Todo mundo já sabe que a gente herda um monte de coisas dos pais: cor dos olhos, altura, até a tendência a ter algumas doenças. Mas e o gosto musical? Será que vem no DNA também?

Segundo um estudo publicado na Nature Communications, a resposta é: sim, nossos genes podem dar uma ajudinha na hora de escolher se alguém curte mais um rock pesado ou um pop animado. Quem liderou a pesquisa foi uma galera do Instituto Max Planck de Psicolinguística, lá na Alemanha. Entre eles, o doutorando Giacomo Bignardi, que é o primeiro autor do estudo.

A missão do grupo era entender como as diferenças genéticas podem mexer com a forma como as pessoas curtem música. Bignardi explicou que a ideia era investigar se o DNA influencia o prazer que a música proporciona — e o que isso diz sobre a musicalidade humana.

Pra chegar nessa resposta, eles usaram uma técnica clássica da genética comportamental: compararam gêmeos idênticos (que têm 100% do DNA igual) com gêmeos fraternos (que compartilham metade dos genes). Essa comparação ajuda a separar o que é genética e o que é influência do ambiente.

O estudo analisou mais de 9 mil relatos sobre “recompensas musicais”, ou seja, como as pessoas sentem prazer ao ouvir música. Eles olharam fatores como sensibilidade musical, percepção de tom, ritmo, melodia e até reações físicas e emocionais, tipo cantar junto, dançar ou se arrepiar.

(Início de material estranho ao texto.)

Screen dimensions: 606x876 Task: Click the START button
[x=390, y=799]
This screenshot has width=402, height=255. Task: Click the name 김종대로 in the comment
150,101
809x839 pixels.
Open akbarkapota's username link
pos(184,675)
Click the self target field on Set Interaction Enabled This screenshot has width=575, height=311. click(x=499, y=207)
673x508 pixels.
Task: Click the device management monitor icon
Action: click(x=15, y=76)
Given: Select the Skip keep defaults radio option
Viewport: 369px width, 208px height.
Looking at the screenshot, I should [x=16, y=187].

O que descobriram? Que a genética realmente tem um papel nesse rolê todo. Inclusive, nas emoções que a música desperta. Então sim, aquela vontade de chorar com uma música triste ou de sair pulando com um refrão animado pode ter um quê genético!

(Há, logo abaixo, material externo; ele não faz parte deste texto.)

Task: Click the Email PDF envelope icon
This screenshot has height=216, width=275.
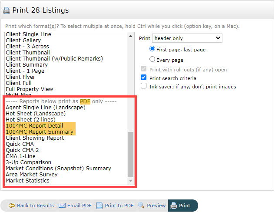Action: (x=62, y=206)
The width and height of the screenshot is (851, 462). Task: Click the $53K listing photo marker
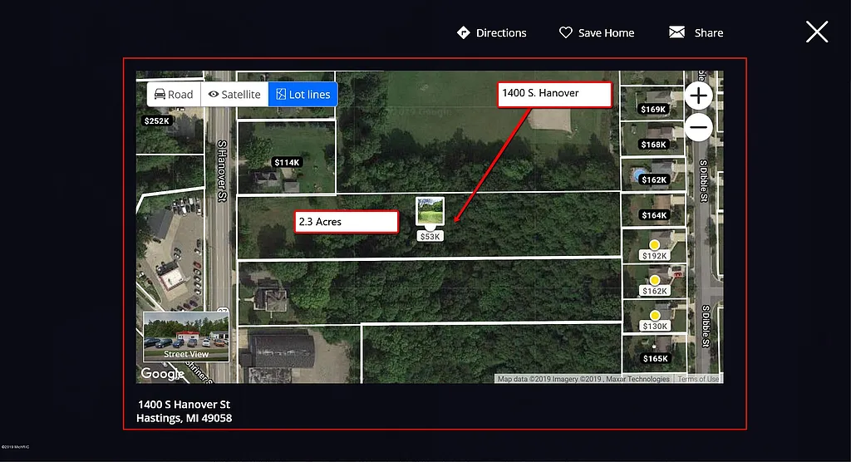pyautogui.click(x=430, y=211)
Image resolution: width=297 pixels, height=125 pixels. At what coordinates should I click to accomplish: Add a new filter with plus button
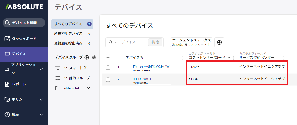[219, 42]
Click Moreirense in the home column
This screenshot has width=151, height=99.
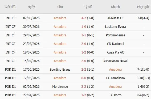pyautogui.click(x=60, y=86)
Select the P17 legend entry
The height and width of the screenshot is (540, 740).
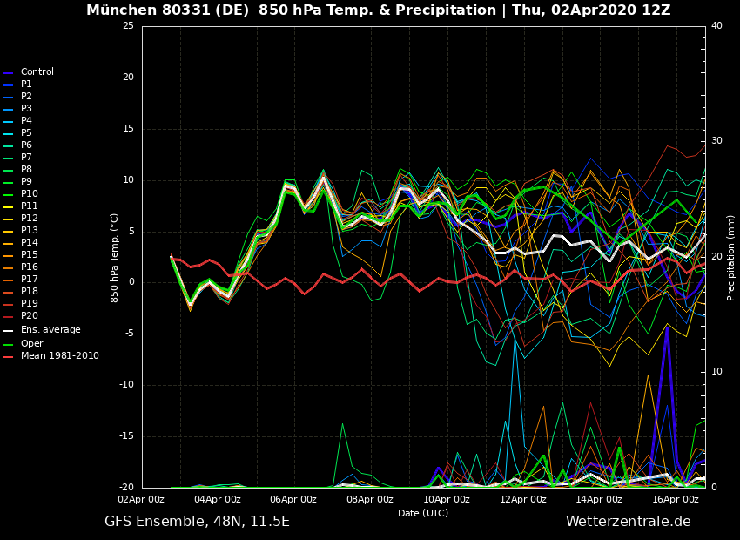pyautogui.click(x=29, y=280)
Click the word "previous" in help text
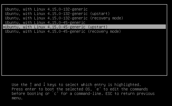This screenshot has width=172, height=106. 146,94
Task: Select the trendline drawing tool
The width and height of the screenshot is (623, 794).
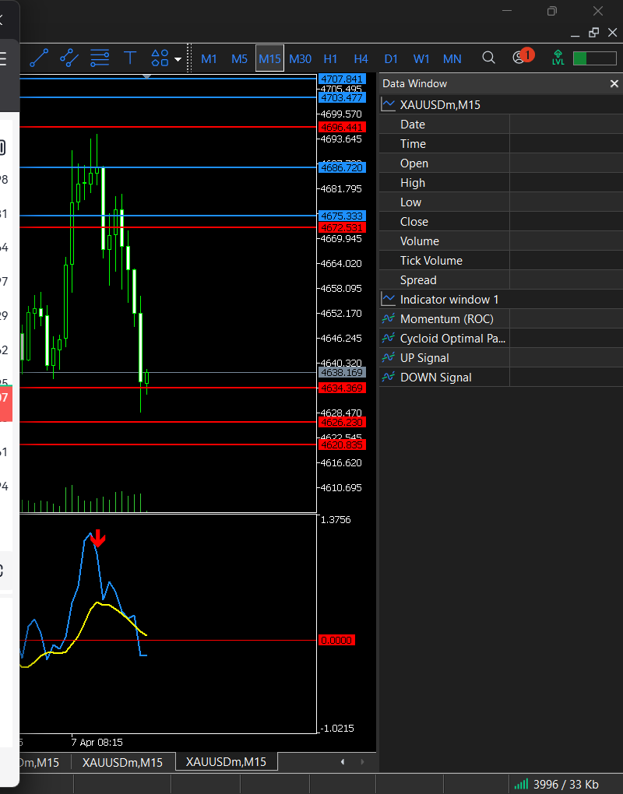Action: click(x=39, y=58)
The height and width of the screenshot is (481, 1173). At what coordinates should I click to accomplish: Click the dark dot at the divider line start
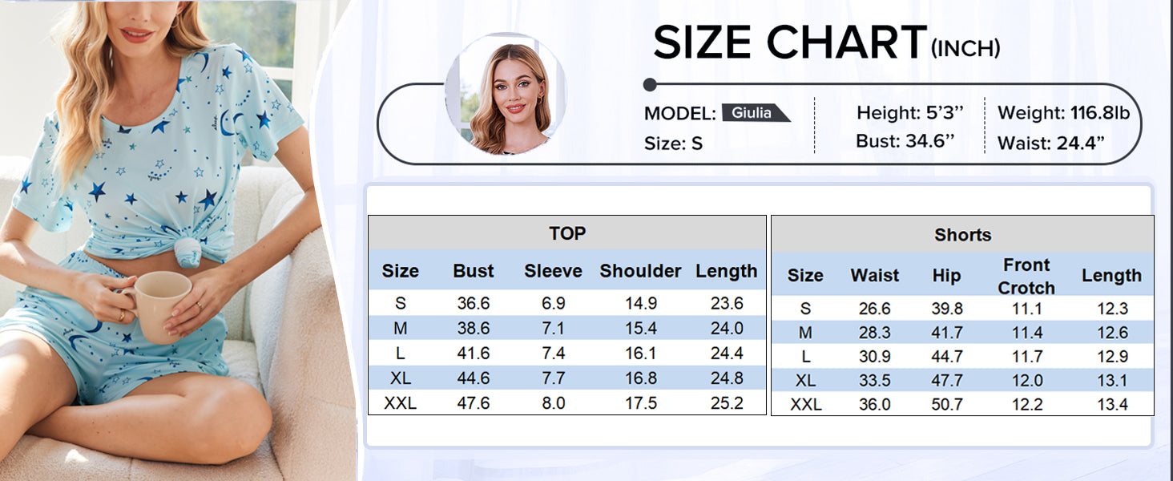pos(650,84)
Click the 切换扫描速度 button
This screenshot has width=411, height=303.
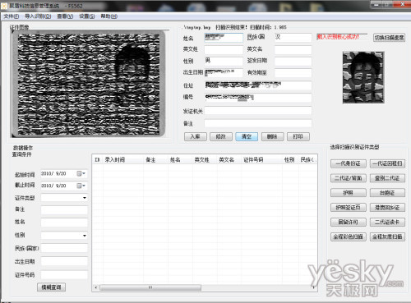click(x=390, y=38)
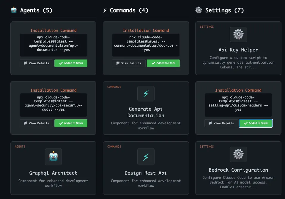This screenshot has width=285, height=199.
Task: Open View Details for custom-headers setting
Action: [221, 123]
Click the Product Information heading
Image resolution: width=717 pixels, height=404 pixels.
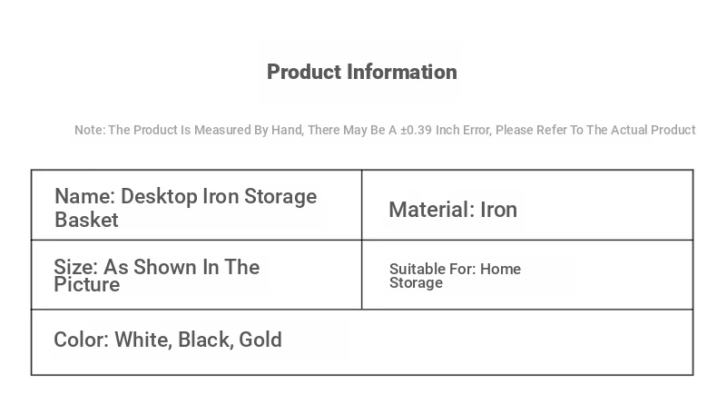361,72
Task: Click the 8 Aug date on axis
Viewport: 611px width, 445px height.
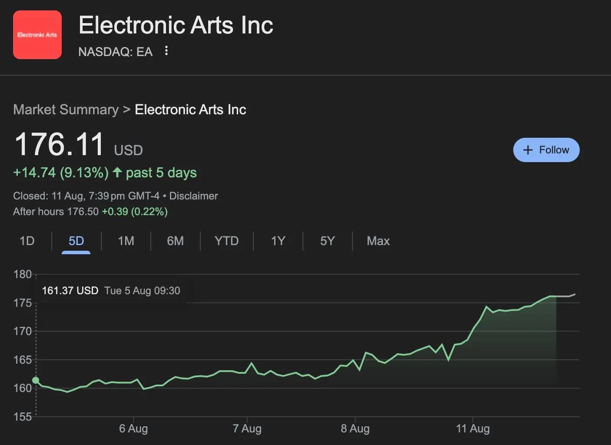Action: (x=355, y=428)
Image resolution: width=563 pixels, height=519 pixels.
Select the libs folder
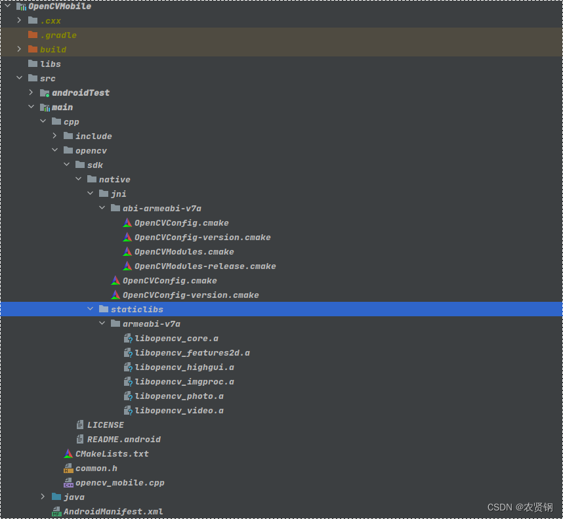tap(51, 64)
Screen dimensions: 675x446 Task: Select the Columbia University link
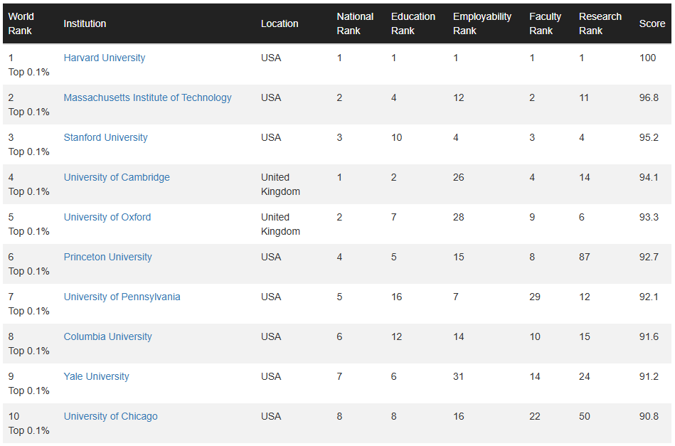(x=107, y=336)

Mas calma lá — o próprio Bignardi avisa que esse campo ainda tá engatinhando. Segundo ele, os dados sugerem que o DNA influencia algumas partes do nosso prazer musical, mas tem muita coisa ainda pra explorar. Quem sabe, no futuro, os cientistas descubram direitinho quais genes estão por trás disso tudo. E olha que até o Darwin ficaria curioso com essas descobertas.

E mesmo com os genes fazendo sua parte, o ambiente continua sendo super importante. Cultura, memórias, vivências e o lugar onde a pessoa cresceu moldam muito o gosto musical. No fim das contas, é como um quebra-cabeça — e a genética é só uma das peças.